Reply-To: "TIN KYI" <tinkyi@xxxxxxxxxxxxx>
Subject: Bkk Post -Border closure comes as a boon

Bangkok Post - Oct 25, 1999.
COMMENT / DEALING WITH BURMA

Border closure comes as a boon
Rangoon's knee-jerk reaction of clapping shut the borders presents us with a
wonderful opportunity to get our house in order.

Subin Khuenkaew and Nussara Thaitawat

It is clear by now that the Burmese junta did not expect the reaction it got
from the Chuan government and the Thai public following the closure of its
land and maritime borders and the suspension of the fishing concessions of
Thai companies.

So just what reaction did it expect, one wonders?Perhaps the Burmese junta,
used to being pampered by the Thai government, expected it to come running
and begging on its knees for the earliest re-opening of the borders, and for
all its demands to be met, whether reasonable or not.

After all, Thailand has stood up for Burma's human rights abuses and
undemocratic ways for so long with that "constructive engagement policy"
even as the international community rejected the regime. Also, certain
former top brass with close links to past governments would be more than
helpful to their "friends" in Rangoon.

But this was not the case this time, certainly after Burmese ambassador to
Bangkok Hla Maung told reporters after meeting with Foreign Minister Surin
Pitsuwan that the re-opening of the borders depended on the arrest and
prosecution of the five students who occupied the Burmese embassy in Bangkok
on Oct 1-2.

The Foreign Ministry spokesman may have tried to excuse the ambassador by
saying he was not so abrupt in his talks with Mr Surin, but the message was
clear to senior members of the government, the army and anyone else
interested.

The initial panic at the huge economic losses for Thai businesses from the
closure of the border soon translated into a rekindling of that deep-down
antipathy many Thais have for that historical enemy, Burma.

Protests against the government soon lost momentum and the black market
trade along the porous 2,180km border has grown dramatically, with prices
skyrocketing, to the delight of small traders. Many of these traders say
they hope the border remains closed as long as possible.

A senior army analyst said the Burmese officials manning the border also
were enjoying the closure because of the exorbitant "taxes" they were
collecting.

"The Thailand of today is not what it was just one year ago," said one
senior military officer responsible for security along the northern border
with Burma. "To be precise, the army of today is not what it was just one
year ago."The personal interests of certain senior officers and the
influence they wielded on the government in Bangkok were for a long time the
critical factors which placed Thailand at a disadvantage when dealing with
Burma. These have been removed since Gen Surayud Chulanont took over as army
commander-in-chief last year.

The commander's well-publicised policies are to build a compact but strong
and efficient army, and to deal with the "uniformed mafia", the soldiers who
operate extortion gangs and commit other criminal offences.

The business ties between senior Thai army officers and the Burmese junta
must abide strictly by the law, according to Gen Surayud.

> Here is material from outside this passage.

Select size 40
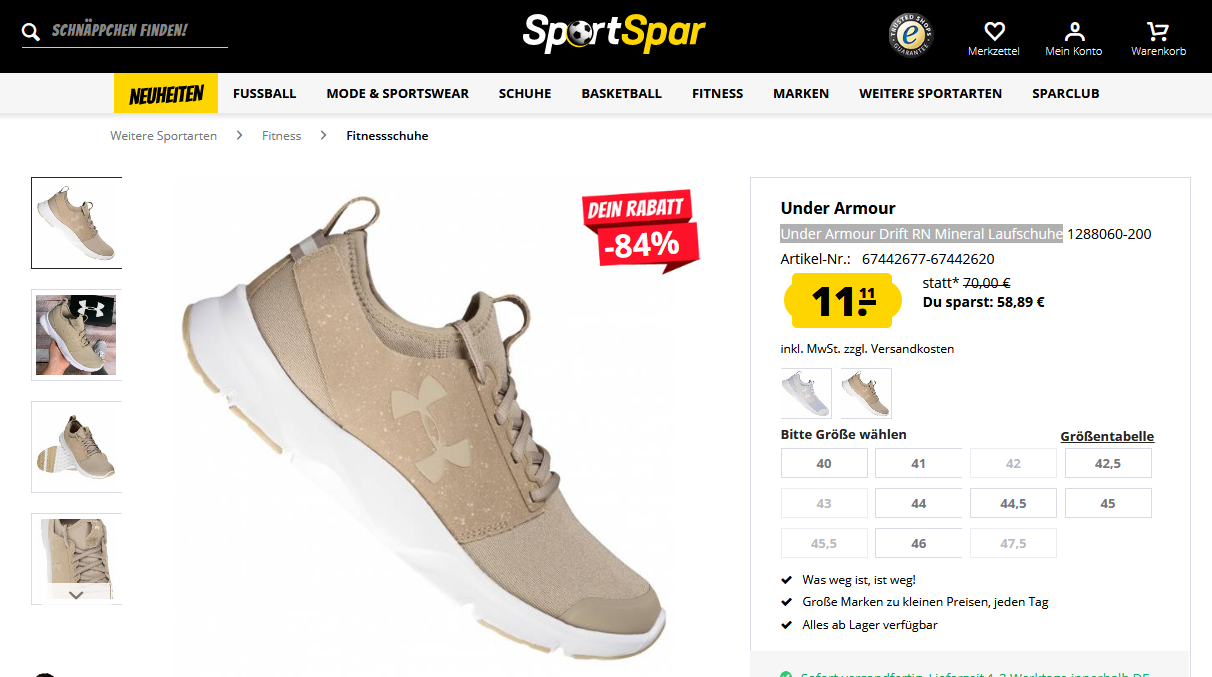This screenshot has width=1212, height=677. [x=824, y=463]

He also has said that with the personal interests of the bosses set aside,
the senior officers in the field will no longer feel embarrassed and
intimidated about addressing the real issues which affect ties between the
two countries.

Thailand and Burma, of course, rank the importance of these real issues
differently.

The most important issue for Thais is the influx of millions of
methamphetamine pills and heroin from Burma, which is regarded as a threat
to national security, while Burma sees Thailand's alleged complicity with
anti-Rangoon ethnic groups as most serious.

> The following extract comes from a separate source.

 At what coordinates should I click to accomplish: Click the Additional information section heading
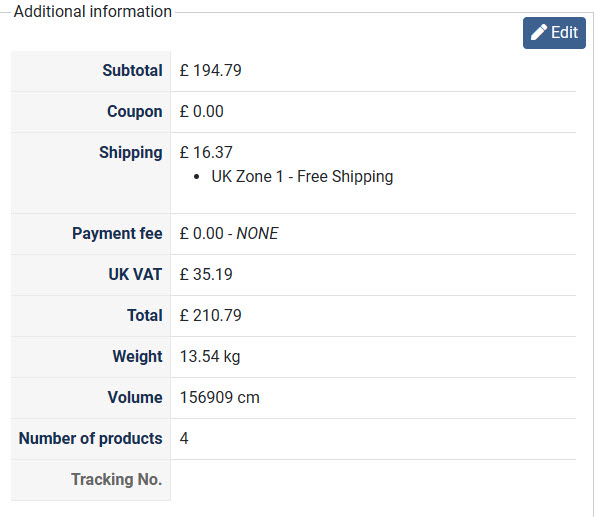click(93, 11)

The second most important issue for Thais is the Burmese nationals and
ethnic minorities who are fleeing human rights abuses and economic hardship
in Burma-there is an estimated one million of these illegal immigrants in
Thailand.

This is followed by the spillover of the never-ending ethnic conflict
between the Burmese military rulers and the ethnic minority groups, border
demarcation, and the regulating of border trade. The spread of certain
communicable diseases, some already under control in Thailand such as
elephantiasis, is also causing concern and costing Thai taxpayers millions
of baht.

Over the past five years, all these problems have only gotten worse and most
analysts would agree that unless Burma can achieve a level of political
stability, they will never be resolved.

The senior military officer, who has been based in the North now for over a
decade, said it was not easy to read the collective mind of the Burmese
junta.

"Who knows how long the border will be closed," he said "It could be days,
weeks, months, even years."Sources in the Third Army said they were taking
advantage of the closed border to "stabilise" communities living along the
frontier and to settle certain long-standing issues. A closed border is
easier to handle from a military perspective, according to Third Army
commander Maj-Gen Wattanachai Chaimuanwongse.

Maj-Gen Tomorn Kittisophon, the 4th Infantry Division commander and also the
commander of the Tak-based Naresuan Task Force, said the army would work
more closely with civilians to win their support in the fight against
illicit drugs and illegal settlers.

The army has extensive experience in building strong civilian support from
its anti-communist drive in the 1960s and '70s. People served as its eyes
and ears, and supported it with supplies and other help.

This work, though never fully abandoned, was given less emphasis after the
communist threat subsided. But Maj-Gen Tomorn said the army would have no
problem picking it up again after some training for officers. "It's the same
type of work we did during the time of the communist insurgency, only the
enemy is different."The Third Army has been flexing its muscle over the past
two weeks after Burmese soldiers reinforced their positions along the border
after the embassy siege. It also has been exerting a very visible presence
in communities known to have close links with ethnic minority groups across
the border.

For example, troops with the 1st Cavalry Division, who since Oct 1 have
replaced the infantry in Chiang Mai and Chiang Rai, have been using their
V-150 armoured vehicles on the road running parallel to the border and park
them right in front of villagers' homes before knocking on their door.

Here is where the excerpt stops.